(Dataset records)
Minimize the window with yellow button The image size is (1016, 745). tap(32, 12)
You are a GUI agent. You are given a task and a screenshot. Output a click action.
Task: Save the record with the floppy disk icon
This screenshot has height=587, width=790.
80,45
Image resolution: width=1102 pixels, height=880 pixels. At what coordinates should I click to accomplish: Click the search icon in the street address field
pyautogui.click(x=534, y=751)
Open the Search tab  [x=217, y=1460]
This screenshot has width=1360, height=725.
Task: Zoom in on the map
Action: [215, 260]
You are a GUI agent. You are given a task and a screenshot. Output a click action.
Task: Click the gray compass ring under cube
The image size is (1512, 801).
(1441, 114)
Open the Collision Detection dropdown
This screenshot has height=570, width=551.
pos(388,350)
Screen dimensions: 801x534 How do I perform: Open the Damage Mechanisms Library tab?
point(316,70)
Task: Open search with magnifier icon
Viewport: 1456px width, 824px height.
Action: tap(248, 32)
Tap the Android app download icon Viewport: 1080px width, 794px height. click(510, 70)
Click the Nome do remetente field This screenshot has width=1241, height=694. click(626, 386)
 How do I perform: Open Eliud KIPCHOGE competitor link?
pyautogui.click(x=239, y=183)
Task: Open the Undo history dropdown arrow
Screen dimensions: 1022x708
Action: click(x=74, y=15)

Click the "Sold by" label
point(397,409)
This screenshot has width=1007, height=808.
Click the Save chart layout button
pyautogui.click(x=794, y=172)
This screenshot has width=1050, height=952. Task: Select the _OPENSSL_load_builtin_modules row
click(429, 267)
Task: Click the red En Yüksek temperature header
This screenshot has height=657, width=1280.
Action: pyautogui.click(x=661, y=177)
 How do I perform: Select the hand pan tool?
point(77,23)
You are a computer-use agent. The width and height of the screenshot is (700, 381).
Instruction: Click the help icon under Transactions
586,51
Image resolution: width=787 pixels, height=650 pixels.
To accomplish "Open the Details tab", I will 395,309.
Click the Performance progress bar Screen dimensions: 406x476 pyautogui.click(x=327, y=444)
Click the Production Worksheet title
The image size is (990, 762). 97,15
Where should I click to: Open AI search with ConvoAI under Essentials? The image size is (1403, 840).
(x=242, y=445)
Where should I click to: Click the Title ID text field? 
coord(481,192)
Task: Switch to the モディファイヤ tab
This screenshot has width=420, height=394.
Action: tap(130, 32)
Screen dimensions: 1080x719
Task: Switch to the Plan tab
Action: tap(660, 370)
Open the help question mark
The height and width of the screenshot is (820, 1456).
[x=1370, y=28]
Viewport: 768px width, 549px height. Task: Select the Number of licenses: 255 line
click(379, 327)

▶ _Your goal_
The records above must be output exactly, in full.

▶ _Final answer_
Minimize the window with yellow button The image size is (1016, 745). tap(32, 12)
You are a GUI agent. You are given a task and a screenshot. Output a click action.
Task: Save the record with the floppy disk icon
This screenshot has height=587, width=790.
80,45
Image resolution: width=1102 pixels, height=880 pixels. At what coordinates should I click to accomplish: Click the search icon in the street address field
pyautogui.click(x=534, y=751)
Open the Search tab  [x=217, y=1460]
This screenshot has width=1360, height=725.
Task: Zoom in on the map
Action: [215, 260]
You are a GUI agent. You are given a task and a screenshot. Output a click action.
Task: Click the gray compass ring under cube
The image size is (1512, 801).
(1441, 114)
Open the Collision Detection dropdown
This screenshot has height=570, width=551.
pos(388,350)
Screen dimensions: 801x534 How do I perform: Open the Damage Mechanisms Library tab?
point(316,70)
Task: Open search with magnifier icon
Viewport: 1456px width, 824px height.
Action: tap(248, 32)
Tap the Android app download icon Viewport: 1080px width, 794px height. click(510, 70)
Click the Nome do remetente field This screenshot has width=1241, height=694. click(626, 386)
 How do I perform: Open Eliud KIPCHOGE competitor link?
pyautogui.click(x=239, y=183)
Task: Open the Undo history dropdown arrow
Screen dimensions: 1022x708
Action: click(x=74, y=15)

Click the "Sold by" label
point(397,409)
This screenshot has width=1007, height=808.
Click the Save chart layout button
pyautogui.click(x=794, y=172)
This screenshot has width=1050, height=952. Task: Select the _OPENSSL_load_builtin_modules row
click(429, 267)
Task: Click the red En Yüksek temperature header
This screenshot has height=657, width=1280.
Action: pyautogui.click(x=661, y=177)
 How do I perform: Select the hand pan tool?
point(77,23)
You are a computer-use agent. The width and height of the screenshot is (700, 381).
Instruction: Click the help icon under Transactions
586,51
Image resolution: width=787 pixels, height=650 pixels.
To accomplish "Open the Details tab", I will 395,309.
Click the Performance progress bar Screen dimensions: 406x476 pyautogui.click(x=327, y=444)
Click the Production Worksheet title
The image size is (990, 762). 97,15
Where should I click to: Open AI search with ConvoAI under Essentials? The image size is (1403, 840).
(x=242, y=445)
Where should I click to: Click the Title ID text field? 
coord(481,192)
Task: Switch to the モディファイヤ tab
This screenshot has width=420, height=394.
Action: tap(130, 32)
Screen dimensions: 1080x719
Task: Switch to the Plan tab
Action: tap(660, 370)
Open the help question mark
The height and width of the screenshot is (820, 1456).
[x=1370, y=28]
Viewport: 768px width, 549px height. Task: Select the Number of licenses: 255 line
click(379, 327)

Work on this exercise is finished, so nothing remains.